The purpose of this review was to determine the effectiveness of virtual reality (VR) exercise interventions for rehabilitation in Parkinson’s disease (PD). We aimed to investigate whether VR exercise resulted in greater improvements compared to 1) active control interventions, and 2) passive control interventions, on gait, balance, global motor function, activities of daily living, quality of life, cognition, exercise adherence, and the occurrence of adverse events.
PD is a neurodegenerative condition that places a high burden on patient quality of life and independence. As part of a multidisciplinary approach to treatment, regular exercise is encouraged and has been shown to relieve both motor and non-motor symptoms.
VR technology, a promising new rehabilitation tool, stimulates movement by means of computer-based games in a VR environment. Both commercial VR systems, such as Nintendo Wii or Xbox Kinect, and customised VR tools specifically designed to address PD symptoms, are frequently used. VR exercise exhibits potential advantages over regular exercise by allowing for individualised skill practice in a motivating and engaging interactive environment.

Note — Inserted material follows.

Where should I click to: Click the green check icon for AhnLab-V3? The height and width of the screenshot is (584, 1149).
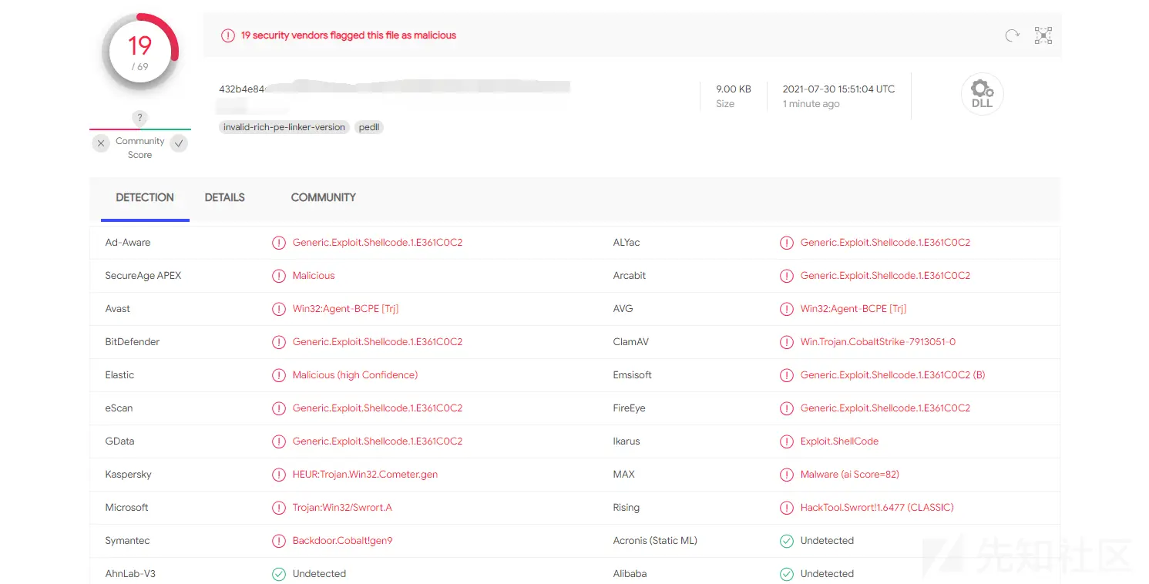tap(279, 574)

We conducted the literature search up until 26 November 2016. We identified 8 studies involving a total of 263 participants with PD. All trials aimed to improve either gait or balance function. Most of the studies compared VR with physiotherapy.
VR interventions may lead to greater improvements in step and stride length compared with physiotherapy interventions. We found limited evidence that improvements in gait, balance, and quality of life were similar to those found in active control interventions. No adverse events were reported. Fewer studies compared VR with passive control interventions, and evidence was insufficient to determine how VR compares with no active intervention. At present, only a few studies have been done, making generalisation of the findings difficult. Further study is needed to confirm and expand the evidence base for VR in PD.
Quality of the evidence
In general, the quality of the evidence was low or very low. This was the result of small sample sizes and a large amount of heterogeneity between trials with regard to study design and outcome measures used.
We found low-quality evidence of a positive effect of short-term VR exercise on step and stride length. VR and physiotherapy may have similar effects on gait, balance, and quality of life. The evidence available comparing VR with passive control interventions was more limited. Additional high-quality, large-scale studies are needed to confirm these findings.
Parkinson’s disease (PD) is a neurodegenerative disorder that is best managed by a combination of medication and regular physiotherapy. In this context, virtual reality (VR) technology is proposed as a new rehabilitation tool with a possible added value over traditional physiotherapy approaches. It potentially optimises motor learning in a safe environment, and by replicating real-life scenarios could help improve functional activities of daily living.
The objective of this review was to summarise the current best evidence for the effectiveness of VR interventions for the rehabilitation of people with PD in comparison with 1) active interventions, and 2) passive interventions. Our primary goal was to determine the effect of VR training on gait and balance. Secondary goals included examining the effects of VR on global motor function, activities of daily living, quality of life, cognitive function, exercise adherence, and the occurrence of adverse events.
We identified relevant articles through electronic searches of the Cochrane Movement Disorders Group Trials Register, the Cochrane Central Register of Controlled Trials (CENTRAL) (the Cochrane Library), MEDLINE, Embase, CINAHL, the Physiotherapy Evidence Database (PEDro), online trials registers, and by handsearching reference lists. We carried out all searches up until 26 November 2016.
We searched for randomised and quasi-randomised controlled trials of VR exercise interventions in people with PD. We included only trials where motor rehabilitation was the primary goal.
Two review authors independently searched for trials that corresponded to the predefined inclusion criteria. We independently extracted and assessed all data for methodological quality. A third review author was responsible for conflict resolution when required.
We included 8 trials involving 263 people with PD in the review. Risk of bias was unclear or high for all but one of the included studies. Study sample sizes were small, and there was a large amount of heterogeneity between trials with regard to study design and the outcome measures used. As a result, we graded the quality of the evidence as low or very low. Most of the studies intended to improve motor function using commercially available devices, which were compared with physiotherapy. The interventions lasted for between 4 and 12 weeks.
In comparison to physiotherapy, VR may lead to a moderate improvement in step and stride length (standardised mean difference (SMD) 0.69, 95% confidence interval (CI) 0.30 to 1.08; 3 studies; 106 participants; low-quality evidence). VR and physiotherapy interventions may have similar effects on gait (SMD 0.20, 95% CI -0.14 to 0.55; 4 studies; 129 participants; low-quality evidence), balance (SMD 0.34, 95% CI -0.04 to 0.71; 5 studies; 155 participants; low-quality evidence), and quality of life (mean difference 3.73 units, 95% CI -2.16 to 9.61; 4 studies; 106 participants). VR interventions did not lead to any reported adverse events, and exercise adherence did not differ between VR and other intervention arms.
The evidence available comparing VR exercise with a passive control was more limited. The evidence for the main outcomes of interest was of very low quality due to the very small sample sizes of the two studies available for this comparison.